After reviewing the claims, NAD concluded that Doskocil failed to provide a reasonable basis to substantiate them, recommending they be discontinued. Doskocil appealed the findings to the NARB, but the panel affirmed NAD’s recommendations. It noted that the antimicrobial properties claim implied the cat litter pans provided odor protection, but Doskocil had not provided any evidence to support this claim or to suggest that its pans offered odor protection benefits.
Doskocil agreed to comply with NARB’s recommendations, but in July 2019 NARB launched a compliance inquiry into the matter when alerted once again by competitor Van Ness that Doskocil might not be honoring its promise. NARB’s compliance inquiry examined whether the advertiser complied with the decision and "if not, whether, after ‘a reasonable amount of time,’ it has failed to make a ‘bona fide attempt’ to bring its advertising into compliance."
The claims brought to NARB’s attention by Van Ness that triggered the compliance inquiry were not the same exact claims at issue in the initial inquiry but similar. Petmate’s website and packaging now contained the revised claim that the product is "treated with microban for built-in antimicrobial protection," which the NARB viewed as fundamentally the same as the original claim.

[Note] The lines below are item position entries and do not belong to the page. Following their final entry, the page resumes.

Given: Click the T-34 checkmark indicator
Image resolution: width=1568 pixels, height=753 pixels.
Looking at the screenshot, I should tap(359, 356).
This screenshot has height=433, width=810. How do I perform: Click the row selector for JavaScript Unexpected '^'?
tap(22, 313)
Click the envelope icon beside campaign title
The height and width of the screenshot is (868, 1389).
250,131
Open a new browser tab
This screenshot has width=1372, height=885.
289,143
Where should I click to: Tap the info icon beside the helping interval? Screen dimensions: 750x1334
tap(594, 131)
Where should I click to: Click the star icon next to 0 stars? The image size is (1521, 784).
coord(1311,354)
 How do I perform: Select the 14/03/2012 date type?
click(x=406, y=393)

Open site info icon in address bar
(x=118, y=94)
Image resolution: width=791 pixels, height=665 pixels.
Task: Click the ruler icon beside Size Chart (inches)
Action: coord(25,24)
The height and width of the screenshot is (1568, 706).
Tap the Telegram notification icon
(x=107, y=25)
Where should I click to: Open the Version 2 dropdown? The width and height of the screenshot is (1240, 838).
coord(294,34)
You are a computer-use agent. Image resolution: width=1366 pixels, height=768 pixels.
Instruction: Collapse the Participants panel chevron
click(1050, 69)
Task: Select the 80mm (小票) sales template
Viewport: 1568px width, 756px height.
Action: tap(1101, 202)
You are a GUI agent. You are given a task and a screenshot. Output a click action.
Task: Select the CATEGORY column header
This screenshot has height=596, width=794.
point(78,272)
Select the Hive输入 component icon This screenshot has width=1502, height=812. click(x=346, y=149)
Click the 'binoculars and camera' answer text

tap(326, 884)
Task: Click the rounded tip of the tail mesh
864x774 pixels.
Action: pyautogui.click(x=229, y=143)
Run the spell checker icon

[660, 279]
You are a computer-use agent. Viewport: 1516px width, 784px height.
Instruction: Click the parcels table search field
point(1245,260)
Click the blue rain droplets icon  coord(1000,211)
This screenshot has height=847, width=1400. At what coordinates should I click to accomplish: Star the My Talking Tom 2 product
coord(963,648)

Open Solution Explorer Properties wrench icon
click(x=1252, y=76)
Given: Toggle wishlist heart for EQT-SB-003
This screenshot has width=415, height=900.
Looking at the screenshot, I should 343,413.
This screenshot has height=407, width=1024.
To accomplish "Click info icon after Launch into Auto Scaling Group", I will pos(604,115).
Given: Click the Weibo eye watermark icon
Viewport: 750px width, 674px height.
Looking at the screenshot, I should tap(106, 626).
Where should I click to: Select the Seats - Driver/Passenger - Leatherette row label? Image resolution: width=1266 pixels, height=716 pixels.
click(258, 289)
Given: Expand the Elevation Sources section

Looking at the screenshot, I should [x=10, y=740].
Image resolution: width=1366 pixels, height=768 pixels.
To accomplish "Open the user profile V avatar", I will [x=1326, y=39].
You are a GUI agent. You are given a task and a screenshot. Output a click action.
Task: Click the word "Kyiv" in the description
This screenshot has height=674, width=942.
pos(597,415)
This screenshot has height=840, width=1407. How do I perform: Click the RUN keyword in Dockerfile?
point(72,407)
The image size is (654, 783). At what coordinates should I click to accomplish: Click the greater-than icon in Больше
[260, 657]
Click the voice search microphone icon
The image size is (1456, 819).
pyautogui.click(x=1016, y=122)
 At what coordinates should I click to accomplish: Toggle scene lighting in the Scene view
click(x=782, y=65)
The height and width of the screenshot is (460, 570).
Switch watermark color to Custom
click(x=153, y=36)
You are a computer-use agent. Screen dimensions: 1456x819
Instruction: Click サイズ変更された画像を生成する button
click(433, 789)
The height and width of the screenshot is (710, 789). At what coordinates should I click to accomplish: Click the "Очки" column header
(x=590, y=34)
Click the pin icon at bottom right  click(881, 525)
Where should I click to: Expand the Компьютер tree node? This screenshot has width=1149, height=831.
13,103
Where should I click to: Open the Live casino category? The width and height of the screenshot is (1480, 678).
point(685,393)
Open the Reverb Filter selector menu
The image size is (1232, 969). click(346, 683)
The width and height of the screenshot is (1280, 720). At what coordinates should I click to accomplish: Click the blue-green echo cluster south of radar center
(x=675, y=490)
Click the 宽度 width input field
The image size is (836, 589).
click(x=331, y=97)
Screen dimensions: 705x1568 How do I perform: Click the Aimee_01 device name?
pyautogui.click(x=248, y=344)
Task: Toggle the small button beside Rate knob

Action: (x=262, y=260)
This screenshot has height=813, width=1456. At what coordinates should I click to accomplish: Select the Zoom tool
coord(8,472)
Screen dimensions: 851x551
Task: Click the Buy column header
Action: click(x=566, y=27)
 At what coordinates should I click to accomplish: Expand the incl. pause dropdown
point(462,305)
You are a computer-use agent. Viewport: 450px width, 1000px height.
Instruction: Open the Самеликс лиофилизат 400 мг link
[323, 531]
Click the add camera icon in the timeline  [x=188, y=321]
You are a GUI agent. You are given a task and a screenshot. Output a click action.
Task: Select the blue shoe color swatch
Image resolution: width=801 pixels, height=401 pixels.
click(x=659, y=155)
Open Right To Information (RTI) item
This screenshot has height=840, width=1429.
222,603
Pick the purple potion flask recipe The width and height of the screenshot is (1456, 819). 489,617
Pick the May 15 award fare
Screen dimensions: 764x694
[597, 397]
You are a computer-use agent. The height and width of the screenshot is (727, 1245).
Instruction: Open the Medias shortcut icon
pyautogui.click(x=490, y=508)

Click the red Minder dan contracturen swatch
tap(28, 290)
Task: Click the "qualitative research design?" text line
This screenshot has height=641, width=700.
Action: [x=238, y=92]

NARB also looked at the revised claim substantively to see if it was supported, and concluded it was not supported by the technical analysis provided by Petmate’s supplier. That data analysis measured only the quantity, and not quality of antimicrobial activity, so it could not measure the degree to which odor was reduced.
Now that the cat’s out of the bag on Petmate’s challenged claims, the lesson for advertisers is clear: perfunctory changes to claims that the NAD or NARB recommended be discontinued are insufficient. To comply with recommendations, advertisers should take care the claims are not “fundamentally the same” and not merely rephrase the same claim but, rather, substantively alter debunked claims.